▶ [Information]:
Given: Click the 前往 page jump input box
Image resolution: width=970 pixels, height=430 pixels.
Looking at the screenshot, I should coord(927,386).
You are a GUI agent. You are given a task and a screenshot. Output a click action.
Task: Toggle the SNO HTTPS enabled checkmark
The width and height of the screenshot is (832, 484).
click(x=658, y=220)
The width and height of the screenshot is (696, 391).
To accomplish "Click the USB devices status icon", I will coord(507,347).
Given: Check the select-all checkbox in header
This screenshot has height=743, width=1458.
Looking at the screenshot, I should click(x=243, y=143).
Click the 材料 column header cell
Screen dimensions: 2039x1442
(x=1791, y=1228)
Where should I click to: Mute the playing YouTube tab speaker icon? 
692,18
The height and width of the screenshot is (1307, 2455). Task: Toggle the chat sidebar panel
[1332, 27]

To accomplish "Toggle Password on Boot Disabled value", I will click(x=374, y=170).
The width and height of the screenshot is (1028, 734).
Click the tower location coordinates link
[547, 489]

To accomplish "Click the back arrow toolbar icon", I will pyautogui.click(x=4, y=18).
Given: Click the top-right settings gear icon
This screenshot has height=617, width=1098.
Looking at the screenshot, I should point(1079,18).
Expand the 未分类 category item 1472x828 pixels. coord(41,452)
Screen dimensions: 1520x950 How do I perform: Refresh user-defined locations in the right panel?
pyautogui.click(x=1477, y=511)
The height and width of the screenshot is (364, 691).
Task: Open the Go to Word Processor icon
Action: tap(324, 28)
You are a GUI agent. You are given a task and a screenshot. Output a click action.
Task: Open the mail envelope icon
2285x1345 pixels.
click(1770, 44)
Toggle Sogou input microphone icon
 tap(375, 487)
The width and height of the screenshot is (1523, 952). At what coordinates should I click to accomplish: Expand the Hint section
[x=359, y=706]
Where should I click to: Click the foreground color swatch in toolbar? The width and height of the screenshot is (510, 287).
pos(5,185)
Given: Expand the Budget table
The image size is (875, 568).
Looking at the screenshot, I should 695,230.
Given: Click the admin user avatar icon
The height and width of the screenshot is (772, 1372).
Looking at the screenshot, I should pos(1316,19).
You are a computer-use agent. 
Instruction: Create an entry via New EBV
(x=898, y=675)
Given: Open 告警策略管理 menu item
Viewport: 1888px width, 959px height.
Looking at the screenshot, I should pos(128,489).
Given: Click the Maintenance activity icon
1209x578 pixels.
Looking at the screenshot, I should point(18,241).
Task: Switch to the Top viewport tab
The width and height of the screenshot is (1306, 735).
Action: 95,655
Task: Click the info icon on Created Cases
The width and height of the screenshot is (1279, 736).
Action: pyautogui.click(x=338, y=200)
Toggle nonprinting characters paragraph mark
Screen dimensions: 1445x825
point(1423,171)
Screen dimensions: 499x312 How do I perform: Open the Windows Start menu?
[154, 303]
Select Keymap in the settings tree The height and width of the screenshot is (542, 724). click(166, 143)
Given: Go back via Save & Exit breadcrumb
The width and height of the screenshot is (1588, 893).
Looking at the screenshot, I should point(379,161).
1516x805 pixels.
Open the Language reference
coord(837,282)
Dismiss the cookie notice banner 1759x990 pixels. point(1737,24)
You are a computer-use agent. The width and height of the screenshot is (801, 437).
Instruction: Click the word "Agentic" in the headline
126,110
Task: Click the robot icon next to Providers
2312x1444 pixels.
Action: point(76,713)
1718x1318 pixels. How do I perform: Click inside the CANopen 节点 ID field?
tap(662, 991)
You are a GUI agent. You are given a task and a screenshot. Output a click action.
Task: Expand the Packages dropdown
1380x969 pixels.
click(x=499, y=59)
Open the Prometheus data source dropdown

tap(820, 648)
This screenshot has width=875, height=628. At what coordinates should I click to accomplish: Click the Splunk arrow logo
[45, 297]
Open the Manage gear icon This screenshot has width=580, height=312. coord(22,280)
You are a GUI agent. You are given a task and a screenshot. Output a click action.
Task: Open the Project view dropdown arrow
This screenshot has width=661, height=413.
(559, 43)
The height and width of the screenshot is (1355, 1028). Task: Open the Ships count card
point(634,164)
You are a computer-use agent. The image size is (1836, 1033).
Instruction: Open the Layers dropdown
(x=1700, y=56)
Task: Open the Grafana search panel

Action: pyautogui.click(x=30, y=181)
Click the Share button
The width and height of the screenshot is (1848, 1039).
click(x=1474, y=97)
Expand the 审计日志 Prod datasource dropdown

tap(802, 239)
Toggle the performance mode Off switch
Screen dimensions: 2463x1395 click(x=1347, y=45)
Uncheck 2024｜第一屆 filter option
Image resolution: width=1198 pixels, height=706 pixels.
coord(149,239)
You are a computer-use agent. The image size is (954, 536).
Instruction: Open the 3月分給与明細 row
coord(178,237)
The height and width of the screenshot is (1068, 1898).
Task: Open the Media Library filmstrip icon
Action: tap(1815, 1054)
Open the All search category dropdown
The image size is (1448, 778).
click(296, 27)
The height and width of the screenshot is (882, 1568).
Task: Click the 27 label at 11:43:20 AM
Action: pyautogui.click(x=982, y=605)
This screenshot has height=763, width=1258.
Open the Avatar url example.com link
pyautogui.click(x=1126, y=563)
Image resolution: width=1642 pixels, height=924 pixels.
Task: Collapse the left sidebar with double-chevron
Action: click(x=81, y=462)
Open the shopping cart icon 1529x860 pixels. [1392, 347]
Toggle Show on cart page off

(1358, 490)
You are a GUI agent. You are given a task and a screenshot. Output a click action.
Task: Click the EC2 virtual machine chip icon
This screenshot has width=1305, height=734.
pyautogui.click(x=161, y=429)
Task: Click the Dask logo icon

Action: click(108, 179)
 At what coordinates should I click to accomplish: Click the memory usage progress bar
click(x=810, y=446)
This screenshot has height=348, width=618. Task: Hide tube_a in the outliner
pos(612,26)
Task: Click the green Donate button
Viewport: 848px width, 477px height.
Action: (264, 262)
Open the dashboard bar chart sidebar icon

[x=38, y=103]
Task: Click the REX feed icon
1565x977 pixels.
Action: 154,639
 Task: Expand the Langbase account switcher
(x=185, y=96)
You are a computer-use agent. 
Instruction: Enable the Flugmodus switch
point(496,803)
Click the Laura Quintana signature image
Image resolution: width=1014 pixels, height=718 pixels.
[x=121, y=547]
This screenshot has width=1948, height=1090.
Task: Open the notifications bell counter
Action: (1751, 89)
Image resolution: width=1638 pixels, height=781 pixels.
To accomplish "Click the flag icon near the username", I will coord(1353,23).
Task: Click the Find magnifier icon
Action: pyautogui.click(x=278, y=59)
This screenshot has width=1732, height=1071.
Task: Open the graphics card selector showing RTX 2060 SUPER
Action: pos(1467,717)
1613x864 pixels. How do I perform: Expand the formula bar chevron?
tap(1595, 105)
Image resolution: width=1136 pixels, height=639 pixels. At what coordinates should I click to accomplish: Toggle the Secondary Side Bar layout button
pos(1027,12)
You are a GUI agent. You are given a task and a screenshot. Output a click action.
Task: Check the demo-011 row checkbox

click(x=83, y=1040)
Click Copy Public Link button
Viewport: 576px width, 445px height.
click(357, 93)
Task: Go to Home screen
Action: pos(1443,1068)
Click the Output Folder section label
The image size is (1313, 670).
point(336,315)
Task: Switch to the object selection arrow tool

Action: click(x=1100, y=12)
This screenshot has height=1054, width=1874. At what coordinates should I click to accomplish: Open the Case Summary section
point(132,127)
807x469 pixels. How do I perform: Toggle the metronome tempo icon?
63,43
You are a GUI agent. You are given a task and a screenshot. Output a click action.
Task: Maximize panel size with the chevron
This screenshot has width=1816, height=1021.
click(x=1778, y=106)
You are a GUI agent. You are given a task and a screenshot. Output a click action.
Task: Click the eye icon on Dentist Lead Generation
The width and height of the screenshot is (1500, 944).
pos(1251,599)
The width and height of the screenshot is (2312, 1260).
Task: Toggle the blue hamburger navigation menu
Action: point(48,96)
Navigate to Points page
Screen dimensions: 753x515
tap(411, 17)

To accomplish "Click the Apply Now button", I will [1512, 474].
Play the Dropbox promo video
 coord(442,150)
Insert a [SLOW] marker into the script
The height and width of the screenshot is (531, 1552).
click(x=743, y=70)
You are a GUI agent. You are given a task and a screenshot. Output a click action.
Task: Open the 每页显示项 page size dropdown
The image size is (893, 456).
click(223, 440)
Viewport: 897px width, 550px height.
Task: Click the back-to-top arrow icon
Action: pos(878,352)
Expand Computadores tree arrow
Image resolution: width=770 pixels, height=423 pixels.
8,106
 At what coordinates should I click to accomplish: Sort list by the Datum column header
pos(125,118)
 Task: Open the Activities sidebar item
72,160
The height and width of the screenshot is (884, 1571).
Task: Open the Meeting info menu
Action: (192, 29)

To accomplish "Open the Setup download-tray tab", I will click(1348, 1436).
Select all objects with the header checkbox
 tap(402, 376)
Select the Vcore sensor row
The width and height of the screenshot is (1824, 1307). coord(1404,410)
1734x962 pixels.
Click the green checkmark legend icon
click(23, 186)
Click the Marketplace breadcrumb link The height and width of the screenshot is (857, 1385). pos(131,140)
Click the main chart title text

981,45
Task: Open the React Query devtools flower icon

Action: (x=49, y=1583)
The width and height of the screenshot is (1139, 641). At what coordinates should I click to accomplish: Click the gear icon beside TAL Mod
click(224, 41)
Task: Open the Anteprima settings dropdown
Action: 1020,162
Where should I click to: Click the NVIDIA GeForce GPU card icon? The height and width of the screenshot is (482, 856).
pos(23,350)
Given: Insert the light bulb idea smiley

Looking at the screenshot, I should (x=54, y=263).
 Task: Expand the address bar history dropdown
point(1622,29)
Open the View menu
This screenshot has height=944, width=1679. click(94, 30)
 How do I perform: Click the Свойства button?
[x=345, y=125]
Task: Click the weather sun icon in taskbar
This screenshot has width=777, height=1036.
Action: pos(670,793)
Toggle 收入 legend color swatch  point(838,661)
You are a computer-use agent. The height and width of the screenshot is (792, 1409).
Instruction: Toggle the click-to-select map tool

▶ [Directions for this task]:
Work out how many lines in this data contain "computer". Only that number should be given.

▶ [Solution for this exercise]:
6